The permaculture additions, of which we have made several over the last three years, are still new to us, requiring attention and learning. This year, I’ve decided, will be a consolidation year. Nothing new, making what we have work as well as we can. That means planting vegetables in two categories: kitchen garden for eating throughout the summer and early fall and vegetables for storage over the winter: potatoes, garlic, parsnip, carrots, greens, squash those kind of things.
There is a good bit of work to be done repairing Rigel and Vega’s late fall destruction. That won’t be repeated because we have a small fortune in fencing around the vegetables and the orchard, but I lost heart last fall and didn’t get the netaphim repaired and earth moved back into place. That awaits in the spring.

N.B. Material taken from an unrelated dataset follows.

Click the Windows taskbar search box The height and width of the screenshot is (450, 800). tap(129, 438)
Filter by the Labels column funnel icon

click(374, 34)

In mid-March I have the bee-keeping class and this year I have the same consolidation idea for the bees. Establishing the hives as permanent parts of our property.
We do have a couple of smaller non-garden projects that need to get done. I dug the fire-pit two years ago, but with all the fun of the puppy’s last summer never got back around to it. It needs finishing. I also want to turn the former machine shed into a honey house, a place to store bee stuff and to process the honey. Of course, we actually have to produce some first.